**Job**
Change every "computer-use agent" in the lines below to "desktop automation agent" and keep everything else the same.

**Input data**

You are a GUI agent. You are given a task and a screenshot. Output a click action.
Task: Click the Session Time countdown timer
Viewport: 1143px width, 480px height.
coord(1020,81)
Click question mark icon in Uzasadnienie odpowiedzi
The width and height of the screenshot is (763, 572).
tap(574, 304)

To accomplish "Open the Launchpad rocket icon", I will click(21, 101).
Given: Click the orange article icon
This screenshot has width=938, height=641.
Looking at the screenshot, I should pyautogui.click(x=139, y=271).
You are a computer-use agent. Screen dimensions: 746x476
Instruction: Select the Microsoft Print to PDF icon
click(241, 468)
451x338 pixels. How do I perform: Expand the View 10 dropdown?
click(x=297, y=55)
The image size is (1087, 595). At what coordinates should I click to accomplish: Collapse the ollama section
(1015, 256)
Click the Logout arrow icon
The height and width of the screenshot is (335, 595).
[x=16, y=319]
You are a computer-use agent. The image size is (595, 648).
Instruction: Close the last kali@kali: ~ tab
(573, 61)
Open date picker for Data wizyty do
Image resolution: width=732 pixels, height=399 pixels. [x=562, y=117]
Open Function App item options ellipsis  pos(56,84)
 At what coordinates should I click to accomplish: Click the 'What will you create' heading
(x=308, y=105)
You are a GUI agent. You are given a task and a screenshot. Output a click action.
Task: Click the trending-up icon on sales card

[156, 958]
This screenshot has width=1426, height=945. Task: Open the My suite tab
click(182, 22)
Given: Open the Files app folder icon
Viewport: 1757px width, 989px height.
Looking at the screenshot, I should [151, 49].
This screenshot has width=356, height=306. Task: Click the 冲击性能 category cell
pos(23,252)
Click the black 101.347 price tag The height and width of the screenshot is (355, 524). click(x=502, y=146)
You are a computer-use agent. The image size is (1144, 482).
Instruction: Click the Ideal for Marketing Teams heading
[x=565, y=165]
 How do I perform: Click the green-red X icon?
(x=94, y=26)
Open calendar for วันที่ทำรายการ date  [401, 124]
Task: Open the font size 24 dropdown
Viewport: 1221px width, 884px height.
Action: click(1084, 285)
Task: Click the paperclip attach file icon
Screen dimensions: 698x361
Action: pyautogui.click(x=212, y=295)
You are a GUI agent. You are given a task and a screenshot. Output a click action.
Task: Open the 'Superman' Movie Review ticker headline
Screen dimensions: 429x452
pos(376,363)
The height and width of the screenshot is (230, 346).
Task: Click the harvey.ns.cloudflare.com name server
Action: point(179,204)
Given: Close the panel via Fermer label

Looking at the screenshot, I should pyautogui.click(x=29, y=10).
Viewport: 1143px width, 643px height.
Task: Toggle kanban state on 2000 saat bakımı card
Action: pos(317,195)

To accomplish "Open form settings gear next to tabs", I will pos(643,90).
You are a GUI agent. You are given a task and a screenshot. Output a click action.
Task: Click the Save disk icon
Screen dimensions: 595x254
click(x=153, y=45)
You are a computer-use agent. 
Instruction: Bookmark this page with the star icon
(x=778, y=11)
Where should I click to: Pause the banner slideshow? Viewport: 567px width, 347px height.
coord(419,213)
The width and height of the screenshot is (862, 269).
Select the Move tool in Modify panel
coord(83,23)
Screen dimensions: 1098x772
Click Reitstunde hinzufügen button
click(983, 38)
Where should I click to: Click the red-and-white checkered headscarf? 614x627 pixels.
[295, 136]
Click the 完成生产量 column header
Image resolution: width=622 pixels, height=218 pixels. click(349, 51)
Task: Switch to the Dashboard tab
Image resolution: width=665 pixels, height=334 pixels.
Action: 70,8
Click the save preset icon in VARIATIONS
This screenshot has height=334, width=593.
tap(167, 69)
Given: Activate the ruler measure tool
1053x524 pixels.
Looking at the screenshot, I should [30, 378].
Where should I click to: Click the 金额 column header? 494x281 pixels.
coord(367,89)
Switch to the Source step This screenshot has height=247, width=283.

**Answer to this exercise**
You are a GUI agent. You are given a task and a screenshot. Output a click action.
Task: Click the Session Time countdown timer
Viewport: 1143px width, 480px height.
coord(1020,81)
Click question mark icon in Uzasadnienie odpowiedzi
The width and height of the screenshot is (763, 572).
tap(574, 304)

To accomplish "Open the Launchpad rocket icon", I will click(21, 101).
Given: Click the orange article icon
This screenshot has width=938, height=641.
Looking at the screenshot, I should pyautogui.click(x=139, y=271).
You are a desktop automation agent. Screen dimensions: 746x476
Instruction: Select the Microsoft Print to PDF icon
click(241, 468)
451x338 pixels. How do I perform: Expand the View 10 dropdown?
click(x=297, y=55)
The image size is (1087, 595). At what coordinates should I click to accomplish: Collapse the ollama section
(1015, 256)
Click the Logout arrow icon
The height and width of the screenshot is (335, 595).
[x=16, y=319]
You are a desktop automation agent. The image size is (595, 648).
Instruction: Close the last kali@kali: ~ tab
(573, 61)
Open date picker for Data wizyty do
Image resolution: width=732 pixels, height=399 pixels. [x=562, y=117]
Open Function App item options ellipsis  pos(56,84)
 At what coordinates should I click to accomplish: Click the 'What will you create' heading
(x=308, y=105)
You are a GUI agent. You are given a task and a screenshot. Output a click action.
Task: Click the trending-up icon on sales card

[156, 958]
This screenshot has width=1426, height=945. Task: Open the My suite tab
click(182, 22)
Given: Open the Files app folder icon
Viewport: 1757px width, 989px height.
Looking at the screenshot, I should [151, 49].
This screenshot has width=356, height=306. Task: Click the 冲击性能 category cell
pos(23,252)
Click the black 101.347 price tag The height and width of the screenshot is (355, 524). click(x=502, y=146)
You are a desktop automation agent. The image size is (1144, 482).
Instruction: Click the Ideal for Marketing Teams heading
[x=565, y=165]
 How do I perform: Click the green-red X icon?
(x=94, y=26)
Open calendar for วันที่ทำรายการ date  [401, 124]
Task: Open the font size 24 dropdown
Viewport: 1221px width, 884px height.
Action: click(1084, 285)
Task: Click the paperclip attach file icon
Screen dimensions: 698x361
Action: pyautogui.click(x=212, y=295)
You are a GUI agent. You are given a task and a screenshot. Output a click action.
Task: Open the 'Superman' Movie Review ticker headline
Screen dimensions: 429x452
pos(376,363)
The height and width of the screenshot is (230, 346).
Task: Click the harvey.ns.cloudflare.com name server
Action: point(179,204)
Given: Close the panel via Fermer label

Looking at the screenshot, I should pyautogui.click(x=29, y=10).
Viewport: 1143px width, 643px height.
Task: Toggle kanban state on 2000 saat bakımı card
Action: pos(317,195)

To accomplish "Open form settings gear next to tabs", I will pos(643,90).
You are a GUI agent. You are given a task and a screenshot. Output a click action.
Task: Click the Save disk icon
Screen dimensions: 595x254
click(x=153, y=45)
You are a desktop automation agent. 
Instruction: Bookmark this page with the star icon
(x=778, y=11)
Where should I click to: Pause the banner slideshow? Viewport: 567px width, 347px height.
coord(419,213)
The width and height of the screenshot is (862, 269).
Select the Move tool in Modify panel
coord(83,23)
Screen dimensions: 1098x772
Click Reitstunde hinzufügen button
click(983, 38)
Where should I click to: Click the red-and-white checkered headscarf? 614x627 pixels.
[295, 136]
Click the 完成生产量 column header
Image resolution: width=622 pixels, height=218 pixels. click(349, 51)
Task: Switch to the Dashboard tab
Image resolution: width=665 pixels, height=334 pixels.
Action: 70,8
Click the save preset icon in VARIATIONS
This screenshot has height=334, width=593.
tap(167, 69)
Given: Activate the ruler measure tool
1053x524 pixels.
Looking at the screenshot, I should [30, 378].
Where should I click to: Click the 金额 column header? 494x281 pixels.
coord(367,89)
Switch to the Source step This screenshot has height=247, width=283.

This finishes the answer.